A bit of background on the importance of the first Thursday in May in America. Over 50,000 NDP events are being held today across the nation. If you cannot participate in one of these, do be praying wherever you are that God would have mercy on us and that we, HIS people, would humble ourselves, turn from “our” wicked ways, that God might be pleased to hear our prayer and heal our land.

The “National Day of Prayer” is an annual day of observance held on the first Thursday of May, designated by the United States Congress, when people are asked “to turn to God in prayer and meditation”. Each year since its inception, the president has signed a proclamation, encouraging all Americans to pray on this day.
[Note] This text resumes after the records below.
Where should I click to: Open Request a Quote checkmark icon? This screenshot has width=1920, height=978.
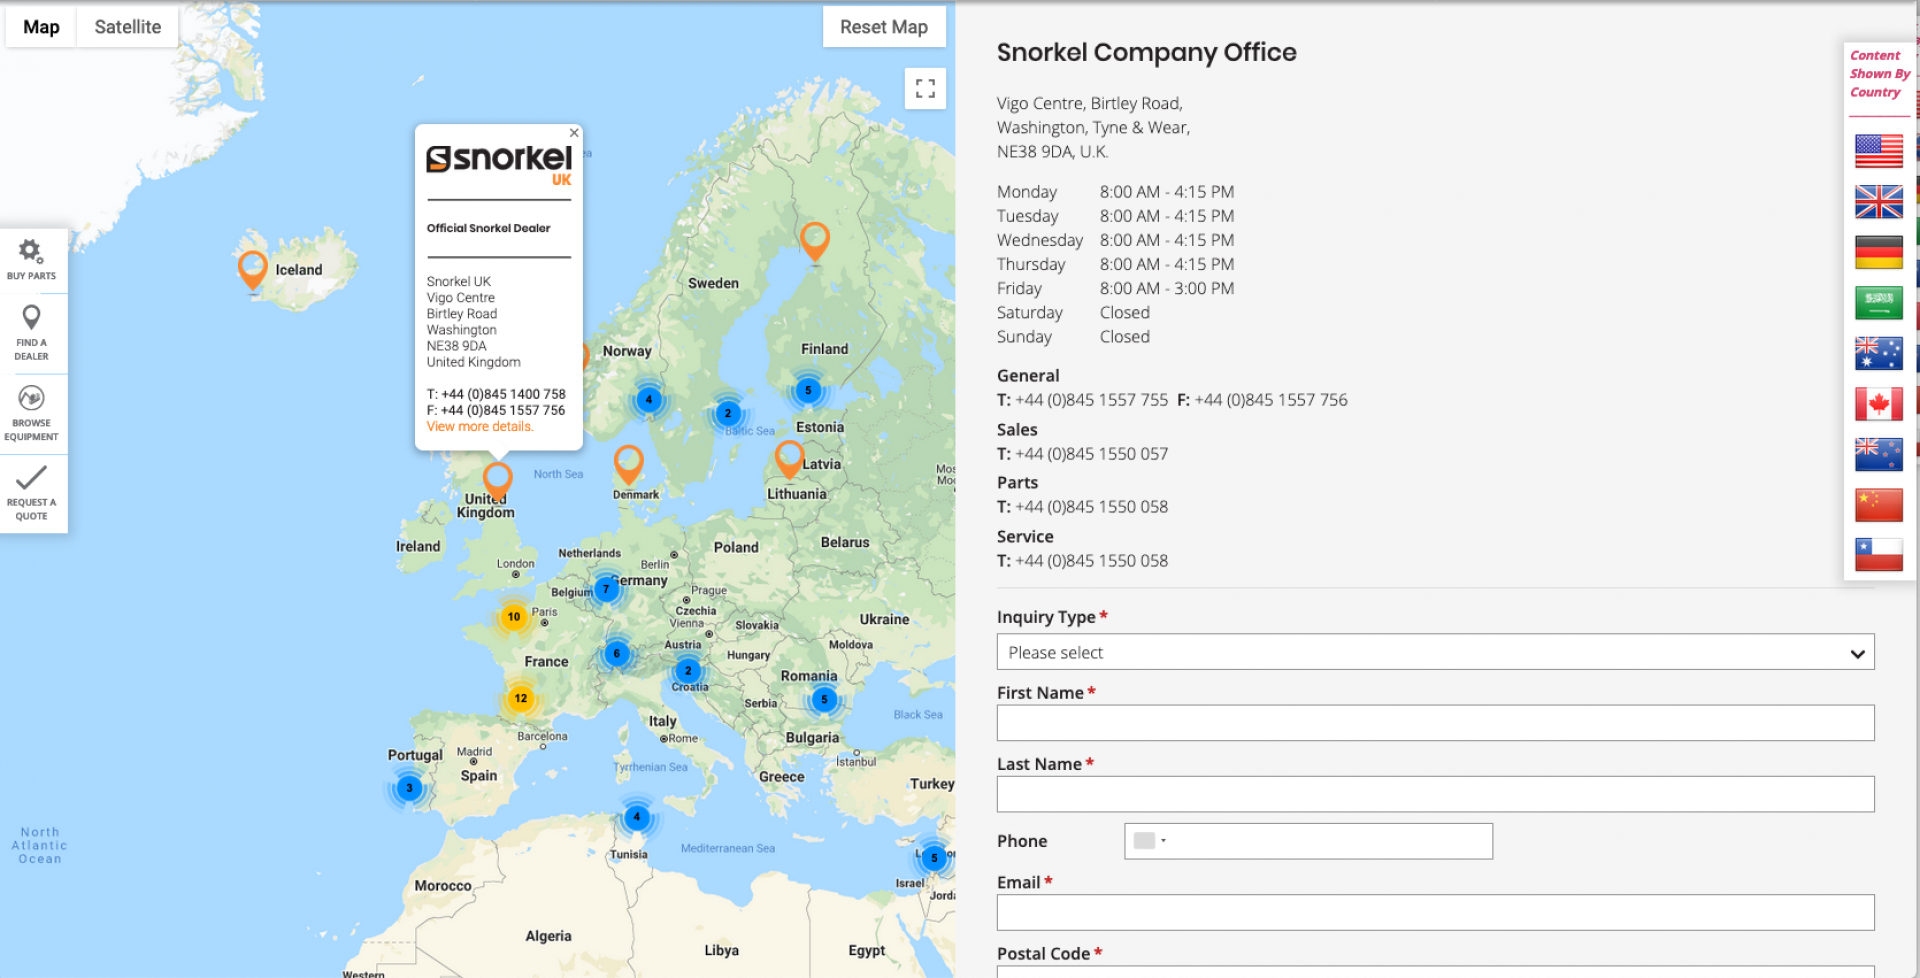(x=31, y=478)
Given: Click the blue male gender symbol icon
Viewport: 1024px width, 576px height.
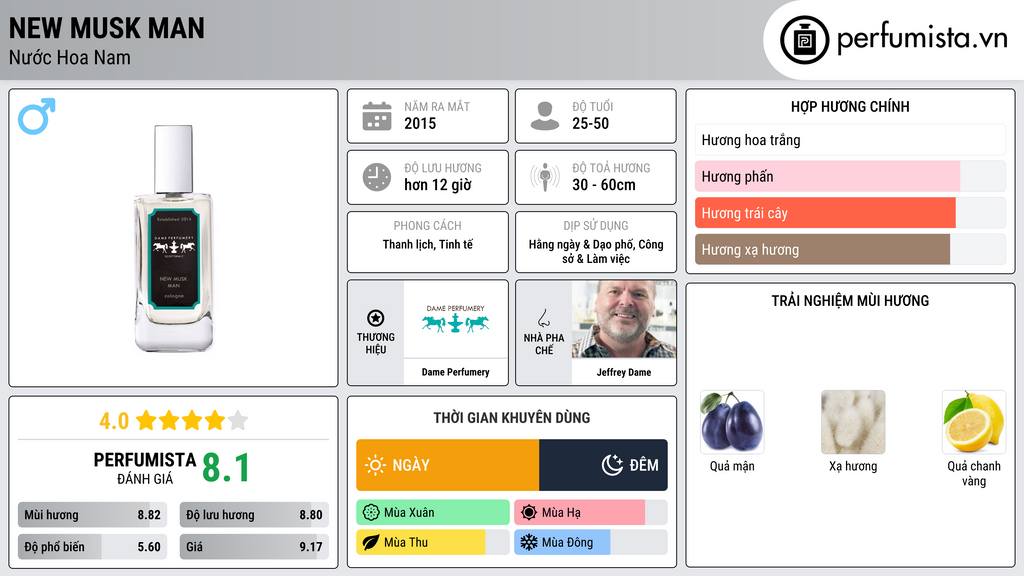Looking at the screenshot, I should [37, 116].
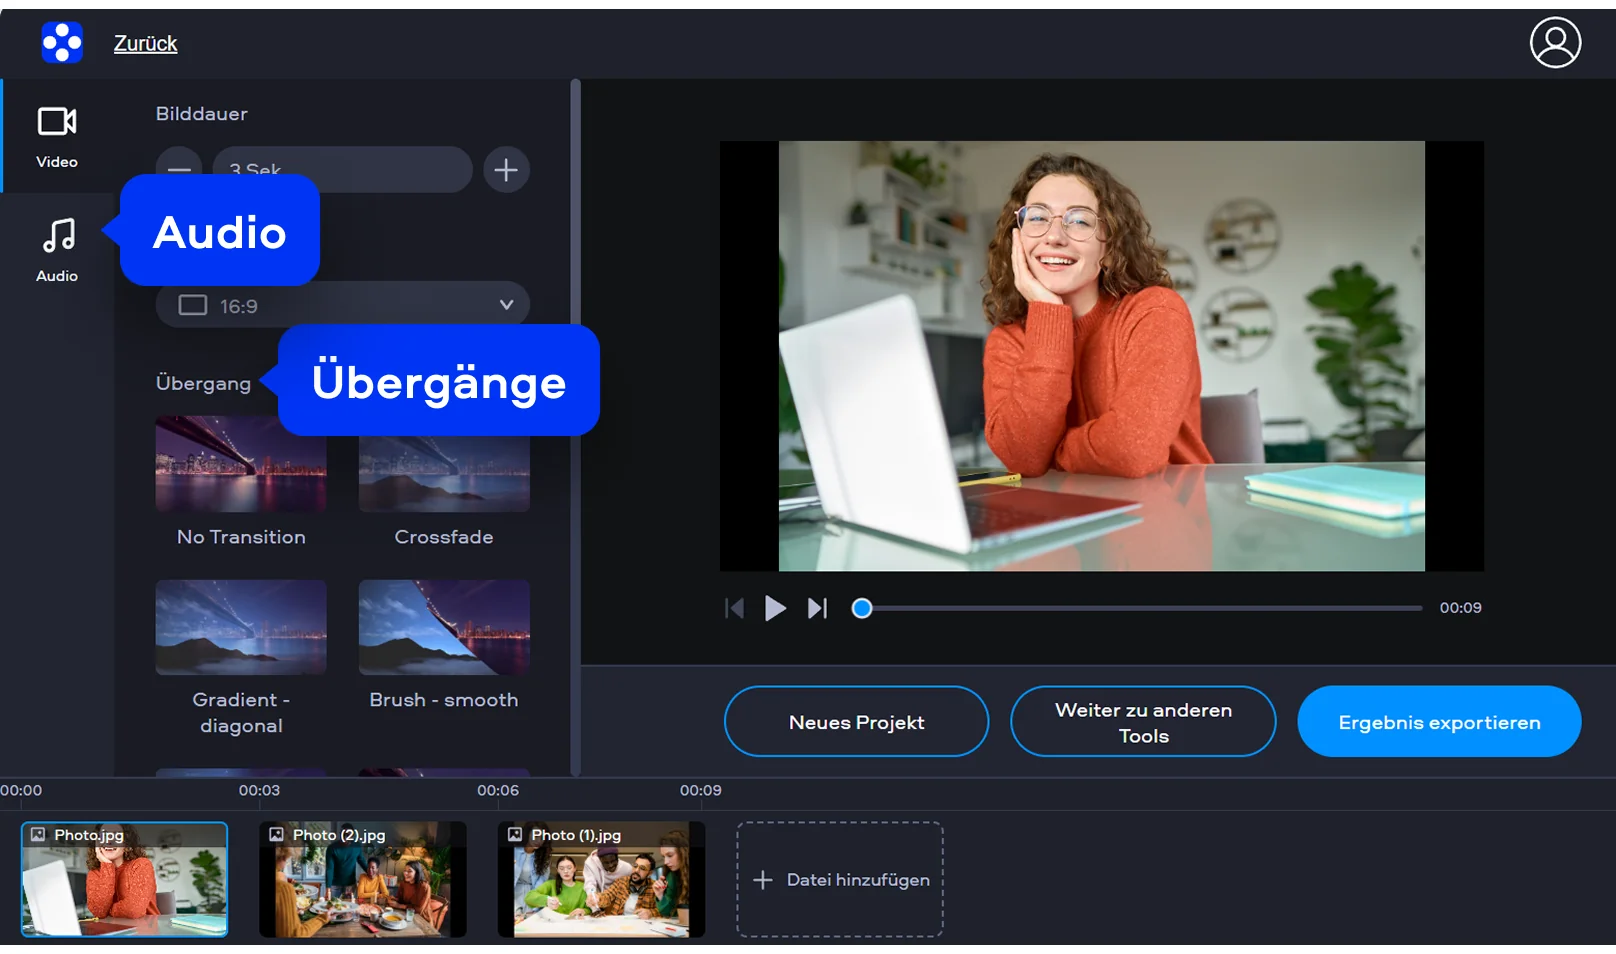Viewport: 1616px width, 954px height.
Task: Click the Zurück back link
Action: click(145, 43)
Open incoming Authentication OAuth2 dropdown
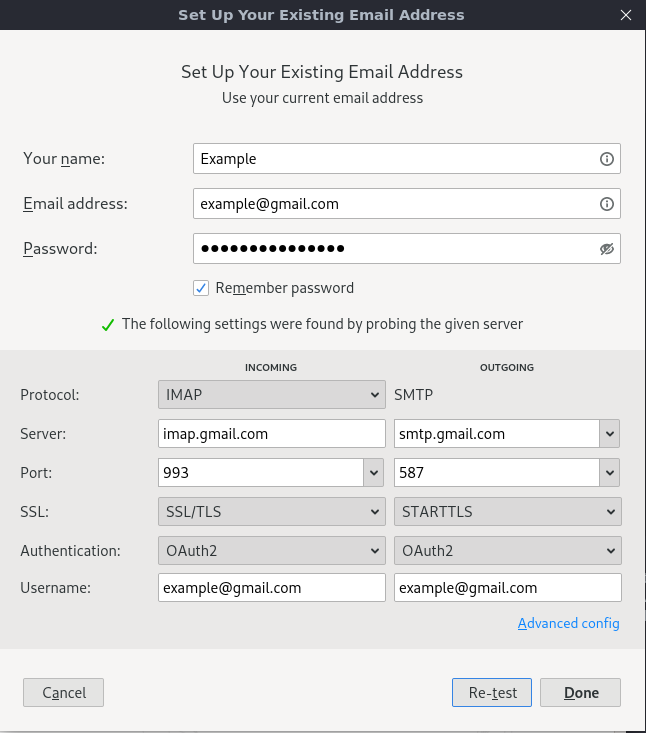This screenshot has width=646, height=733. 271,550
There were several national days of prayer, however, before the day was made an official annual day of observance in 1952. Prior to the nation’s founding, the Second Continental Congress issued a proclamation recommending “a day of publick humiliation, fasting, and prayer” be observed by the “English Colonies” on Thursday, July 20, 1775, “and to bless our rightful sovereign, King George the Third. A proclamation to this end was sent to every town in the colonies. In his role as Commander-in-Chief of the Continental Army, George Washington acknowledged a second day of “fasting, humiliation and prayer” proclaimed by the Continental Congress to be held on Thursday, May 6, 1779. To enable his soldiers to observe the day, Washington ordered a one-day cessation of recreation and “unnecessary labor.” In March 1780, Congress announced a day of “fasting, humiliation and prayer” to be held on Wednesday, April 26, 1780.

A Senate report states that “When the delegates to the Constitutional Convention encountered difficulties in the writing and formation of a Constitution for this Nation, prayer was suggested and became an established practice at succeeding sessions,” according to the report by the Committee on the Judiciary. On April 17, 1952, President Harry Truman signed a bill proclaiming a National Day of Prayer must be declared by each following president at an appropriate date of his choice. In 1982 a conservative evangelical Christian organization called the “National Prayer Committee” was formed to coordinate and implement a fixed annual day of prayer for the purpose of organizing evangelical Christian prayer events with local, state, and federal government entities. In his 1983 declaration, Ronald Reagan said, “From General Washington’s struggle at Valley Forge to the present, this Nation has fervently sought and received divine guidance as it pursued the course of history. This occasion provides our Nation with an opportunity to further recognize the source of our blessings, and to seek His help for the challenges we face today and in the future.” In 1988, the law was amended so that the National Day of Prayer would be held on the first Thursday of May.